__INSTRUCTIONS TO FOLLOW__. The task calls for the lines below from the line with "Where should I" to the line with "You are a computer-use", both ends included, copied exactly, without any pictures.

Start of PROVIDED DATA

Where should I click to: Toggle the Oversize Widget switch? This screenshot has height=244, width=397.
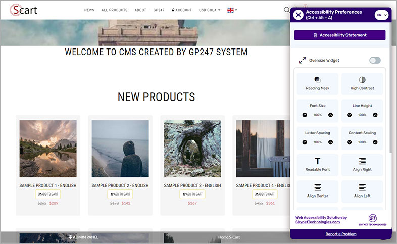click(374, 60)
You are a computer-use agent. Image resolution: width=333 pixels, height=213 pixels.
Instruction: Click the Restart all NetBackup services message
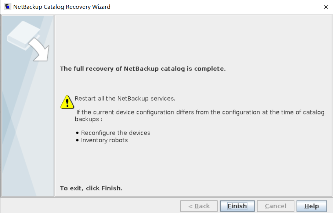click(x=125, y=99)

End of PROVIDED DATA
Start of PROVIDED DATA

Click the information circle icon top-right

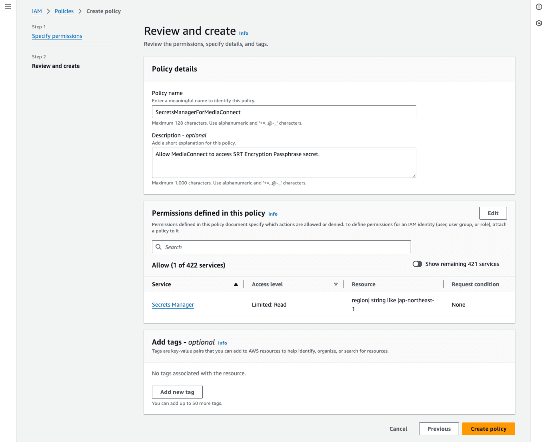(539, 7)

End of PROVIDED DATA

__ANSWER SPACE__.
Where should I click to: Toggle the Oversize Widget switch? This screenshot has height=244, width=397.
click(374, 60)
You are a computer-use agent. Image resolution: width=333 pixels, height=213 pixels.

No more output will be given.